Your instructions:
Filtering the records below, copy only those lines that include the word "Елизавета".

(Collected data)
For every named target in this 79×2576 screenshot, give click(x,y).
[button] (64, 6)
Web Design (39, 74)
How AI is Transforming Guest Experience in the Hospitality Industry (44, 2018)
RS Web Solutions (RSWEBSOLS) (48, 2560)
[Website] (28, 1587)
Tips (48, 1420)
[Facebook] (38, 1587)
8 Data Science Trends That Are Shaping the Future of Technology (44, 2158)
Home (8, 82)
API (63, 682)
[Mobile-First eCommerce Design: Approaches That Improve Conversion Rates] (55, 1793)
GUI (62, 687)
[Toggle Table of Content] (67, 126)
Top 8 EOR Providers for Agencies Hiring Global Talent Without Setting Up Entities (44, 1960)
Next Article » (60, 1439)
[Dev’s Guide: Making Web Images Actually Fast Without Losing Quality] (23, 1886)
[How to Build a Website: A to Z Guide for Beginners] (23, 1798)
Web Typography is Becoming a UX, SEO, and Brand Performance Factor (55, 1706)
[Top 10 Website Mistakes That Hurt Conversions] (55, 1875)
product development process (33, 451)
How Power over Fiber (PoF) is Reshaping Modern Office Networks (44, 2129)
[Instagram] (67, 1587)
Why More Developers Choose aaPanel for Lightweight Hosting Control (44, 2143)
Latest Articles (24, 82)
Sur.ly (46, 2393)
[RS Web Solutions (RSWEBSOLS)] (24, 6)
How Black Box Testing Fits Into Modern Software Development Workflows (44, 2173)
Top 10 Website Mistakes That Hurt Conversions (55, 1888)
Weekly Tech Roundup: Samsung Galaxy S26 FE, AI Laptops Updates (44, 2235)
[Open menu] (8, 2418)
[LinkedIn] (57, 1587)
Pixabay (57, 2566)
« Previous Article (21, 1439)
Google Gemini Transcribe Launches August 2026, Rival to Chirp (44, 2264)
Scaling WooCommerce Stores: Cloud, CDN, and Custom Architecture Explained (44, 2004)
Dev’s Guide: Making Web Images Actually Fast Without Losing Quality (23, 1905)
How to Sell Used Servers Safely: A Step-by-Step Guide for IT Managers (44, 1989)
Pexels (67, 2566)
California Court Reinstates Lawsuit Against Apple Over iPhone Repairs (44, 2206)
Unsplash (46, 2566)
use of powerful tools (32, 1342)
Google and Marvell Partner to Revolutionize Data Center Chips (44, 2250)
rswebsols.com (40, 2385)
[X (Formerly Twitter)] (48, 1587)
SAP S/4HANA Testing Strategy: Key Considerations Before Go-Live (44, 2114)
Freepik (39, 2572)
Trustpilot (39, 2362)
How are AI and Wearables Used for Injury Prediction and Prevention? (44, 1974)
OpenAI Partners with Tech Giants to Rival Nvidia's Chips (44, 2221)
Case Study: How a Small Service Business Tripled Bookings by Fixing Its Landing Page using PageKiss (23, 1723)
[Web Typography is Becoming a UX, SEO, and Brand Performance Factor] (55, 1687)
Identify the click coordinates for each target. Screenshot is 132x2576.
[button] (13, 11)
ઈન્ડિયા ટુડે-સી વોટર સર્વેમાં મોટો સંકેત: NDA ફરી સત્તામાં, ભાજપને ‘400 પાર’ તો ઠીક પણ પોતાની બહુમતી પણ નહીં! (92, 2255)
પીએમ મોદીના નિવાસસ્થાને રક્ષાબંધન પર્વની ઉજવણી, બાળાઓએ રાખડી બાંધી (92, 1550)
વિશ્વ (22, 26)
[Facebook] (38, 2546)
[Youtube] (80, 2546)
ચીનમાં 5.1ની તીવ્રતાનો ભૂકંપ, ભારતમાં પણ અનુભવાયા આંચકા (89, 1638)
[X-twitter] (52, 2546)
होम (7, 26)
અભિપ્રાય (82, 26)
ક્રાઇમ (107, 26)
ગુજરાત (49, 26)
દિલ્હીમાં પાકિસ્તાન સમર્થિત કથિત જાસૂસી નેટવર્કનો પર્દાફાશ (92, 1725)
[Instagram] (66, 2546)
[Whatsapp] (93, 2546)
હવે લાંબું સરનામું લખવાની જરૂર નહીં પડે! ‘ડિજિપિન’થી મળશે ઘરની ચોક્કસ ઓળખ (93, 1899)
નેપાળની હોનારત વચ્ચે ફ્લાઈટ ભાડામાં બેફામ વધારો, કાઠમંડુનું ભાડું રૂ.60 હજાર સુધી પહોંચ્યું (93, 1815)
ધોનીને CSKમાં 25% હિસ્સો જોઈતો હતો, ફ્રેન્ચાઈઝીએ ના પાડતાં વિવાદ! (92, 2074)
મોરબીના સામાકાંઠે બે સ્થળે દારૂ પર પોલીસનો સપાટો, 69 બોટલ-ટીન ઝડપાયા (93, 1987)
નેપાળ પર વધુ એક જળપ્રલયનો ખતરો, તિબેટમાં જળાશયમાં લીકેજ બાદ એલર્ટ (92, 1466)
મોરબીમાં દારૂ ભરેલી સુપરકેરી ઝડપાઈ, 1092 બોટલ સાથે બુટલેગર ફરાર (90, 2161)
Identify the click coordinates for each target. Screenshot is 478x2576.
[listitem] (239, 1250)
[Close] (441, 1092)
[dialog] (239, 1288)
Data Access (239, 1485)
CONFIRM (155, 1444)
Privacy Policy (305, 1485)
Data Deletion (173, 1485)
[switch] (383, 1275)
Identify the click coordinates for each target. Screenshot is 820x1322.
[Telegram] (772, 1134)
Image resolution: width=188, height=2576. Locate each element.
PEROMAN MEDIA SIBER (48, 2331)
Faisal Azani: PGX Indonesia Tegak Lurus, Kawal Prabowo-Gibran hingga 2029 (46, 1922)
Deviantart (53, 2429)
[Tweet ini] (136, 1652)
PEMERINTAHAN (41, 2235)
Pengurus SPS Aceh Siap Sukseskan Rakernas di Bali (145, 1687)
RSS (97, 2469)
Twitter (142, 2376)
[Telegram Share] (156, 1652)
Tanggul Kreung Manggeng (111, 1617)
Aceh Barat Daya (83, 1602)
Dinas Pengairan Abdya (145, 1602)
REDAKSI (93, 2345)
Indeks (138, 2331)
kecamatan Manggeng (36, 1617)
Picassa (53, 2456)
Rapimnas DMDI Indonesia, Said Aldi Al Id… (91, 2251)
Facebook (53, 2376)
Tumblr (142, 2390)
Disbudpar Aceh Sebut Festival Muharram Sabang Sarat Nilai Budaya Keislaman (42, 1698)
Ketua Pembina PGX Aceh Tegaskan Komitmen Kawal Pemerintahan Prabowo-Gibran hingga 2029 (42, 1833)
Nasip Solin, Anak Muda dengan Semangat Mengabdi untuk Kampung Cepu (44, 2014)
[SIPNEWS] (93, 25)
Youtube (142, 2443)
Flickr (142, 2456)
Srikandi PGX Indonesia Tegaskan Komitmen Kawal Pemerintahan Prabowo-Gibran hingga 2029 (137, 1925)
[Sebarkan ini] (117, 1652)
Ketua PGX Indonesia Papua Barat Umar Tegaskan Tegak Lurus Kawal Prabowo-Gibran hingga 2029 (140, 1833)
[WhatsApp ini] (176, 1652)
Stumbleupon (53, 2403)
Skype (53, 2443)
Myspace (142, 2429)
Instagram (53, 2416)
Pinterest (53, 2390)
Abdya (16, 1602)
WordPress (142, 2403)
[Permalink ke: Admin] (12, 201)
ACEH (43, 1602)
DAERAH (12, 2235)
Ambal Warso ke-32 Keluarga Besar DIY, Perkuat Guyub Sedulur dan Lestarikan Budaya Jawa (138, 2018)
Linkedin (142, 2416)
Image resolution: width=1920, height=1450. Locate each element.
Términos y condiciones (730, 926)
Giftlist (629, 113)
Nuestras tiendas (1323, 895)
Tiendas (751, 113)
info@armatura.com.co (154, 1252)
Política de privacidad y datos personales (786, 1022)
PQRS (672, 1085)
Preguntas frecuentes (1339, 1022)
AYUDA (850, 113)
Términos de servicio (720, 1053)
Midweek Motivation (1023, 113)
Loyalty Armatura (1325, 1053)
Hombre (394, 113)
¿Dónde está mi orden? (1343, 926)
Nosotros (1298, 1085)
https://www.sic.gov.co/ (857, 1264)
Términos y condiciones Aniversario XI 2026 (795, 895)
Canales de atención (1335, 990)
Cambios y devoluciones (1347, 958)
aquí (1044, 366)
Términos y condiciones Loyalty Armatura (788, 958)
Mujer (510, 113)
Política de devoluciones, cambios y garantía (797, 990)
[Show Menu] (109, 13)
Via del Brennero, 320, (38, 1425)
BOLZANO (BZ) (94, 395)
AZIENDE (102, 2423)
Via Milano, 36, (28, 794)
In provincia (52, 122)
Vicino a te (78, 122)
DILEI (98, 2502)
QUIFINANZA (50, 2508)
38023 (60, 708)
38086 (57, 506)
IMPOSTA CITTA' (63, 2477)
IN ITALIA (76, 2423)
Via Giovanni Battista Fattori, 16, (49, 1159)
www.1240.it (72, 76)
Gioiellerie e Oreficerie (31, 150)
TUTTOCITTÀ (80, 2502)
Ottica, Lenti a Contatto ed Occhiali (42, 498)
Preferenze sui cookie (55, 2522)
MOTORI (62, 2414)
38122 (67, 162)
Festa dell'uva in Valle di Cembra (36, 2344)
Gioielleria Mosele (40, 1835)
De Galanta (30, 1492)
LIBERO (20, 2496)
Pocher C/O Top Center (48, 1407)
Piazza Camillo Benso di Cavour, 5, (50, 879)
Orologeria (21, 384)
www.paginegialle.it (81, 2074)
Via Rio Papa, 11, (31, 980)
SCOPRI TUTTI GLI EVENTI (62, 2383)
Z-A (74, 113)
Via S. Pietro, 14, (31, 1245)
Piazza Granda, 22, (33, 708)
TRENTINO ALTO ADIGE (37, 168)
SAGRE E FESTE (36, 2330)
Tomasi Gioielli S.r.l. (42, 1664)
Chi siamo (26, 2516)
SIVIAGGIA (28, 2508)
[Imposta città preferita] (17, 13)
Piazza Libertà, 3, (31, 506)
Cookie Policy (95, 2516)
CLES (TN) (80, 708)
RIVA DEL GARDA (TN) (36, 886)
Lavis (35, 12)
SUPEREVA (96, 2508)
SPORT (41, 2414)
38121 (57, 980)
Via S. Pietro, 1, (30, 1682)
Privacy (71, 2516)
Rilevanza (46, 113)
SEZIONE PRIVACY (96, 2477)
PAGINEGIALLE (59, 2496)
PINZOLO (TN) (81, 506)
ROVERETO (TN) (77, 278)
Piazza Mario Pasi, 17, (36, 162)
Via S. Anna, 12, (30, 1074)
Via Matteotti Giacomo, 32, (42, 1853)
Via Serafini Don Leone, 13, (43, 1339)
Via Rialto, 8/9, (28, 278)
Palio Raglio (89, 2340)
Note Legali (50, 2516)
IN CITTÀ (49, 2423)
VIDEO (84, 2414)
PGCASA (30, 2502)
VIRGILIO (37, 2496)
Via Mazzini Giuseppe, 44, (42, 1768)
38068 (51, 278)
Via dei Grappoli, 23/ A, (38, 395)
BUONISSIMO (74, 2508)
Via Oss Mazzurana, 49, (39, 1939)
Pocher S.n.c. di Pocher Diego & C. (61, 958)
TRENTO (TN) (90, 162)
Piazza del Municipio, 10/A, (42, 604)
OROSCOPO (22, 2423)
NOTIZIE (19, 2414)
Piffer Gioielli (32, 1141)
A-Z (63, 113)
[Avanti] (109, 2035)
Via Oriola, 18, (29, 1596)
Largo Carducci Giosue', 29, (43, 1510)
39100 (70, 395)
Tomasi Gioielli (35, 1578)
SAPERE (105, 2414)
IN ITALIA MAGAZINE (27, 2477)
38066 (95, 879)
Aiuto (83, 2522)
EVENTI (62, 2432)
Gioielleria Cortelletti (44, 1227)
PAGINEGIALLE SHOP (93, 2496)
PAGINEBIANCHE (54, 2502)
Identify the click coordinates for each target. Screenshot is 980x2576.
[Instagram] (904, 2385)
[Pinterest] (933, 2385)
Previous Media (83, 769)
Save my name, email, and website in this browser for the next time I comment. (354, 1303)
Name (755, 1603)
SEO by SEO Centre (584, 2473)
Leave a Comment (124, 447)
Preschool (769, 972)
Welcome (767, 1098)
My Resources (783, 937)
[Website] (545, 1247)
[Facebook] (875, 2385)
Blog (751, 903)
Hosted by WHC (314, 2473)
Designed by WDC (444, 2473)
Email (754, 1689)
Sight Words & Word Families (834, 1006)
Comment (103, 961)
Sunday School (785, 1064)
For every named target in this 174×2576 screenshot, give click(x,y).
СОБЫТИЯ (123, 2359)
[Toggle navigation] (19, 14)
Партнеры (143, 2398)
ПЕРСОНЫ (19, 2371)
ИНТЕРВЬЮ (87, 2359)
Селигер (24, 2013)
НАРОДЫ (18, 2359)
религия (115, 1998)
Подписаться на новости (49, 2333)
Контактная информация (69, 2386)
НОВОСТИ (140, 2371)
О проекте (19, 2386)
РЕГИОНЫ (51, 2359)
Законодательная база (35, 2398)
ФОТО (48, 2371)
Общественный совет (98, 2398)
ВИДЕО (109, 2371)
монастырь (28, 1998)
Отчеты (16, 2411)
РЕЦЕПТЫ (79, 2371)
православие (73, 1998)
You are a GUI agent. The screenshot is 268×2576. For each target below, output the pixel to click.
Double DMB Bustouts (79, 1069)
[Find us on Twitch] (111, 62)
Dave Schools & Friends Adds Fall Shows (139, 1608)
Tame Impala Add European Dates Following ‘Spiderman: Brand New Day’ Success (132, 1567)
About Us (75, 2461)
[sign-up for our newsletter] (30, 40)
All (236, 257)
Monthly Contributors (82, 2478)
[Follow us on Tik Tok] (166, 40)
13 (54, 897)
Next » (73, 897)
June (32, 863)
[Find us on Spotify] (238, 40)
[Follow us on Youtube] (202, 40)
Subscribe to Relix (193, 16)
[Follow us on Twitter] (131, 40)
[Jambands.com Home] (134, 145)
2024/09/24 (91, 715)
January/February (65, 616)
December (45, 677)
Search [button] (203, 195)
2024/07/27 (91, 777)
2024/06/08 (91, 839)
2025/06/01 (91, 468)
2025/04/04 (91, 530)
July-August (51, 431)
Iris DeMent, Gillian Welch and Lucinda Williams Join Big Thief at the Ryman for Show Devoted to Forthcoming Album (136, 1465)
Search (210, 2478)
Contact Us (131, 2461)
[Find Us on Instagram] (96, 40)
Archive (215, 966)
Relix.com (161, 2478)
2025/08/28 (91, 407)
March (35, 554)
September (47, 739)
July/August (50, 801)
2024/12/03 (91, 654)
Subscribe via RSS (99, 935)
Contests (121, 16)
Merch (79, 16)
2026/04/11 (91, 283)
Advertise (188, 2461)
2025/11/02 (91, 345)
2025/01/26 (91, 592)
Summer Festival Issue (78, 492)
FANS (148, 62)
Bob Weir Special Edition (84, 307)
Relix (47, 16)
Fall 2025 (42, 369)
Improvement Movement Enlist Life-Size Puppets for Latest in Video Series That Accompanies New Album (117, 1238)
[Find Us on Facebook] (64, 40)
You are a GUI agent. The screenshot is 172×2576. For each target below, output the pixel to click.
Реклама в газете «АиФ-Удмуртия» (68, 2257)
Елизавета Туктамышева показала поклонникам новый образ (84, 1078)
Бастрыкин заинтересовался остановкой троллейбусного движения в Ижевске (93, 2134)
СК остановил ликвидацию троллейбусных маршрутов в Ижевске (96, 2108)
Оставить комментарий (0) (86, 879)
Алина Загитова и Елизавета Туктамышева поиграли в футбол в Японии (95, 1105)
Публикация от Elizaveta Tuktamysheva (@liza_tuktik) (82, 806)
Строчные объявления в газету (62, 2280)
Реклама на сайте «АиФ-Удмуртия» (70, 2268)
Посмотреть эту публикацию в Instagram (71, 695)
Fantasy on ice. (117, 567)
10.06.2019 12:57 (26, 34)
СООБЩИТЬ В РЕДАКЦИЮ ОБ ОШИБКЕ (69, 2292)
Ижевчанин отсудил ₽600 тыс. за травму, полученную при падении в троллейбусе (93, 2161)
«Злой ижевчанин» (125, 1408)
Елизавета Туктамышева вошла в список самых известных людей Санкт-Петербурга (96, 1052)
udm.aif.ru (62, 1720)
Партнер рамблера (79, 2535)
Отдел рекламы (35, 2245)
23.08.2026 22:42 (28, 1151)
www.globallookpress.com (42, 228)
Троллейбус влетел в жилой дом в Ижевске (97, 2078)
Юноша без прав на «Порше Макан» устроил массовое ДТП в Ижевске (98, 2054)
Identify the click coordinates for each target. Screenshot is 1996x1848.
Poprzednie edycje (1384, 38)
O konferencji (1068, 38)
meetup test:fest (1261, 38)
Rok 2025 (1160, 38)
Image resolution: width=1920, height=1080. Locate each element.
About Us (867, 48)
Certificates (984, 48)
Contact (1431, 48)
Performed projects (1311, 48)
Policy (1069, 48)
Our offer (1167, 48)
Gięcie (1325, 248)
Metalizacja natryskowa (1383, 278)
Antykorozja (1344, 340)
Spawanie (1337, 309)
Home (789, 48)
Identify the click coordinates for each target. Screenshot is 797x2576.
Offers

Worked solution:
Елизавета Туктамышева показала поклонникам новый образ (84, 1078)
Алина Загитова и Елизавета Туктамышева поиграли в футбол в Японии (95, 1105)
Елизавета Туктамышева вошла в список самых известных людей Санкт-Петербурга (96, 1052)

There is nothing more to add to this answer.